イギリスで発生中の深刻な干ばつ。政府は節水を呼び掛ける
雨が多いイメージのあるイギリスですが、近年は夏季の気温上昇により乾燥が進み、2025年は記録的な干ばつに見舞われています。イギリス政府は、ヨークシャーやチェシャーなど5地域を「干ばつ状態」に、さらにリンカンシャーやソレントなど6地域を「日照り状態」に指定しました。

そのため、政府は特に水の使用を巡って節水に繋がるガイダンスを発表しており、その中には「庭の水やりは雨水を集めて行う」「水漏れするトイレを修理する」「歯磨き中は水を止める」と言った合理的な推奨事項も多く並んでいますが、このガイダンスの最後に「データセンターの冷却に大量の水を使うため古いメールや写真を消す」と言う不可解な内容が記載されているようです
データセンターの負荷を減らすためにデータを消すようにアドバイス。しかし逆効果に?
確かにデータセンターは冷却のために大量の水を消費します。しかし、専門家によれば「古いデータの削除が節水につながる」という考えは、現実の仕組みを無視したものです。

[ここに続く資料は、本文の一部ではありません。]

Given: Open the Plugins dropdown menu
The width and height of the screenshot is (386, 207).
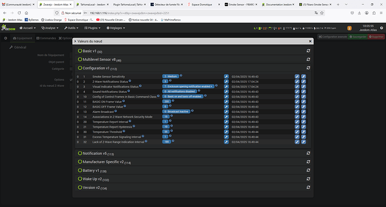Looking at the screenshot, I should tap(92, 28).
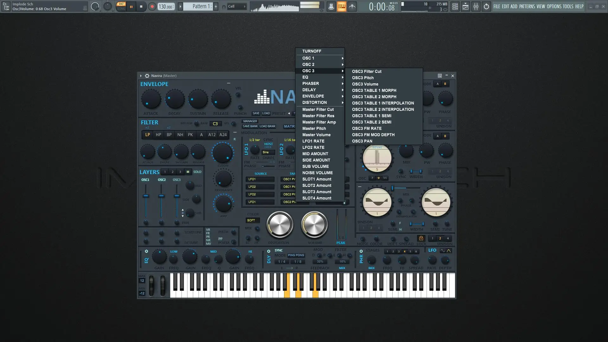Toggle the EQ power button
Viewport: 608px width, 342px height.
(146, 251)
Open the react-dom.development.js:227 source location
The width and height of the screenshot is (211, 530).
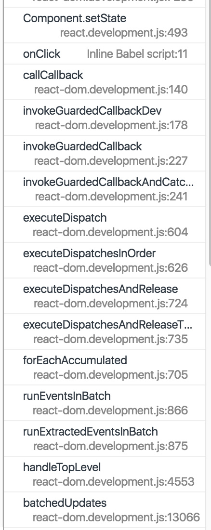[x=111, y=160]
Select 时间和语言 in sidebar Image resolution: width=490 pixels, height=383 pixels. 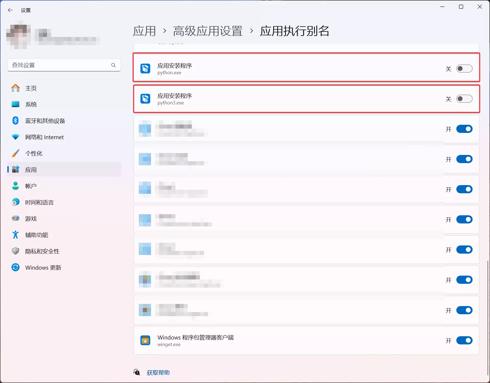pos(39,202)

- 水の大量消費は「計算」であり「保管」ではない:データセンターの電力消費と、それに伴う水の使用量の大部分は、CPUやGPUがAIのトレーニングやデータ処理といった「計算」を行う際に発生する熱を冷却するためのものです。そのため、一度保存されただけのメールや写真などのデータは、ストレージデバイス上でほとんど熱を発さず、多くの場合、低電力モードで待機しています。保管にかかるエネルギーと水は、計算に比べてごくわずかです。

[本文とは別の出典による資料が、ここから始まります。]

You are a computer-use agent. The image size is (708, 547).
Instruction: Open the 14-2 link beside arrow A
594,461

- 「削除」という行為自体がエネルギーを消費する:ユーザーが古いデータを探し出し、削除するという行為自体が、サーバーを起動させ、データを検索し、削除処理を行うという一連の「計算」を発生させます。これは、データを静かに保管しておくよりも多くのエネルギーと、結果的により多くの冷却水を消費する可能性が高く、逆効果となります。
- データセンターは英国内にあるとは限らない:そもそも、削除しようとしているデータが、干ばつに苦しむ英国内のデータセンターに保存されているとは限りません。国外のデータセンターに保存されているデータを削除しても、英国の節水には全く貢献しません。

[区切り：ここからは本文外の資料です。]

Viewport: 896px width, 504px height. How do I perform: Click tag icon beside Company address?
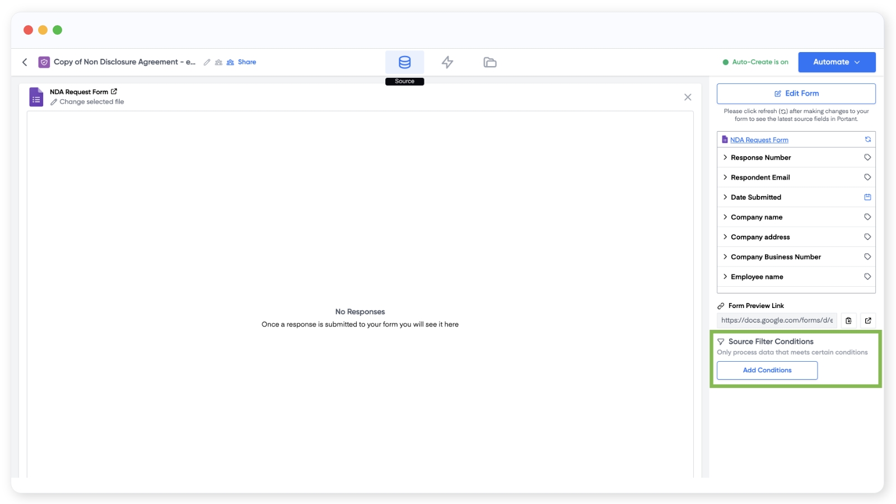867,237
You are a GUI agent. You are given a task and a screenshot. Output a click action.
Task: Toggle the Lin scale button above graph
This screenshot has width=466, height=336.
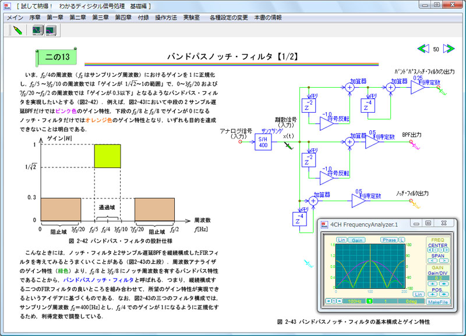coord(341,240)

日本でも2025年は梅雨前線の早期消滅で一部地域に干ばつの懸念がありましたが、現時点では深刻な状況には至っていません。それでも将来的に水不足が起きる可能性はあり、もしそうなれば、データ削除よりもシャワー時間の短縮や歯磨き時の水止めといった、直接的で効果的な行動が求められます。
なお、日本でも時折的外れな提案や政策が話題になります(最近では「女子トイレの行列対策」など)。こうした現象は、どうやら国を問わず共通して見られるもののようです。